▸ **YOUR OBJECTIVE**:
Work out how many lines in the data below contain the string "every", and reply with that figure alone.

▸ **PROVIDED MATERIAL**:
Segment Open
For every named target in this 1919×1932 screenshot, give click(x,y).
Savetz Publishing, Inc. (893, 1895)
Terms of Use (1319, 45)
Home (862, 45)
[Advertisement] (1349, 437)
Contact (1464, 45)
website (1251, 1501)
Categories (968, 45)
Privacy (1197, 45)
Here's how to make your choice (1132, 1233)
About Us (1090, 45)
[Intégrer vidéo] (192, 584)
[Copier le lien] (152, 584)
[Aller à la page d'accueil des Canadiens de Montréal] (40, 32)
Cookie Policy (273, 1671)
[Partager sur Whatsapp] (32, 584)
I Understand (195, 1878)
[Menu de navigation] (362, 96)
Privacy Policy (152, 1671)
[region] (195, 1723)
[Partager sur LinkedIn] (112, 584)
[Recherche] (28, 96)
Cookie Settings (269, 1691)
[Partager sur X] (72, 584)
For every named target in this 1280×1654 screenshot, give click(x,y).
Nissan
Segment Closed
▸ **ANSWER AREA**:
2